● EXERCISE: Each record below is to be restated word for word.

● LISTED ENTRIES:

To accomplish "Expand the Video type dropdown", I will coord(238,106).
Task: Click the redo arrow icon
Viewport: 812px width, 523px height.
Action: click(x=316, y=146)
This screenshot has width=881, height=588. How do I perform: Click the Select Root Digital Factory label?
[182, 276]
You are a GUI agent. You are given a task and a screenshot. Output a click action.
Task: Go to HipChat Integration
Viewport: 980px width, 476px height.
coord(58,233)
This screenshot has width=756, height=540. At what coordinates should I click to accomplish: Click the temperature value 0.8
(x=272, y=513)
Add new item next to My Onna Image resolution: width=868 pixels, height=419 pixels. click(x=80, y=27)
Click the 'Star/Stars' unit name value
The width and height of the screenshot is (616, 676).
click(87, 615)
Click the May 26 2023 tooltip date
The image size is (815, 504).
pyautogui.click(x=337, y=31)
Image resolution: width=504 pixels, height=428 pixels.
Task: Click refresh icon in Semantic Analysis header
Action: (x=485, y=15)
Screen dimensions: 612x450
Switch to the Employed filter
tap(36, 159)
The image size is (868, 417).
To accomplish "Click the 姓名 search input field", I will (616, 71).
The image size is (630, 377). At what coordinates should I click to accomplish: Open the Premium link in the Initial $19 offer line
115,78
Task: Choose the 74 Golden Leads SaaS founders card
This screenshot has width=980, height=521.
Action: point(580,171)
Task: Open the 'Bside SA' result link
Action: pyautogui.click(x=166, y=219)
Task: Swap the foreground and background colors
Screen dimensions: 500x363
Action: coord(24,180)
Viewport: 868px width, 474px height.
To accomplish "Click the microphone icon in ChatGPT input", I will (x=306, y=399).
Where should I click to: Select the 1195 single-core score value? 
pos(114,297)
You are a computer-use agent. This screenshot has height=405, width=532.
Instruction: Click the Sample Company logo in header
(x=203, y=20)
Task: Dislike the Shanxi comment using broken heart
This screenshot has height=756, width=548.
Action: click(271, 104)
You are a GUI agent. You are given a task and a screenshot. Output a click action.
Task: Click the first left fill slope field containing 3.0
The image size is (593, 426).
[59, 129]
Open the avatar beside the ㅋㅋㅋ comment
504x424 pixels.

● RESPONSE:
To accomplish "Expand the Video type dropdown", I will coord(238,106).
Task: Click the redo arrow icon
Viewport: 812px width, 523px height.
Action: click(x=316, y=146)
This screenshot has width=881, height=588. How do I perform: Click the Select Root Digital Factory label?
[182, 276]
You are a GUI agent. You are given a task and a screenshot. Output a click action.
Task: Go to HipChat Integration
Viewport: 980px width, 476px height.
coord(58,233)
This screenshot has width=756, height=540. At what coordinates should I click to accomplish: Click the temperature value 0.8
(x=272, y=513)
Add new item next to My Onna Image resolution: width=868 pixels, height=419 pixels. click(x=80, y=27)
Click the 'Star/Stars' unit name value
The width and height of the screenshot is (616, 676).
click(87, 615)
Click the May 26 2023 tooltip date
The image size is (815, 504).
pyautogui.click(x=337, y=31)
Image resolution: width=504 pixels, height=428 pixels.
Task: Click refresh icon in Semantic Analysis header
Action: (x=485, y=15)
Screen dimensions: 612x450
Switch to the Employed filter
tap(36, 159)
The image size is (868, 417).
To accomplish "Click the 姓名 search input field", I will (616, 71).
The image size is (630, 377). At what coordinates should I click to accomplish: Open the Premium link in the Initial $19 offer line
115,78
Task: Choose the 74 Golden Leads SaaS founders card
This screenshot has width=980, height=521.
Action: point(580,171)
Task: Open the 'Bside SA' result link
Action: pyautogui.click(x=166, y=219)
Task: Swap the foreground and background colors
Screen dimensions: 500x363
Action: coord(24,180)
Viewport: 868px width, 474px height.
To accomplish "Click the microphone icon in ChatGPT input", I will (x=306, y=399).
Where should I click to: Select the 1195 single-core score value? 
pos(114,297)
You are a computer-use agent. This screenshot has height=405, width=532.
Instruction: Click the Sample Company logo in header
(x=203, y=20)
Task: Dislike the Shanxi comment using broken heart
This screenshot has height=756, width=548.
Action: click(271, 104)
You are a GUI agent. You are given a task and a screenshot. Output a click action.
Task: Click the first left fill slope field containing 3.0
The image size is (593, 426).
[59, 129]
Open the avatar beside the ㅋㅋㅋ comment
504x424 pixels.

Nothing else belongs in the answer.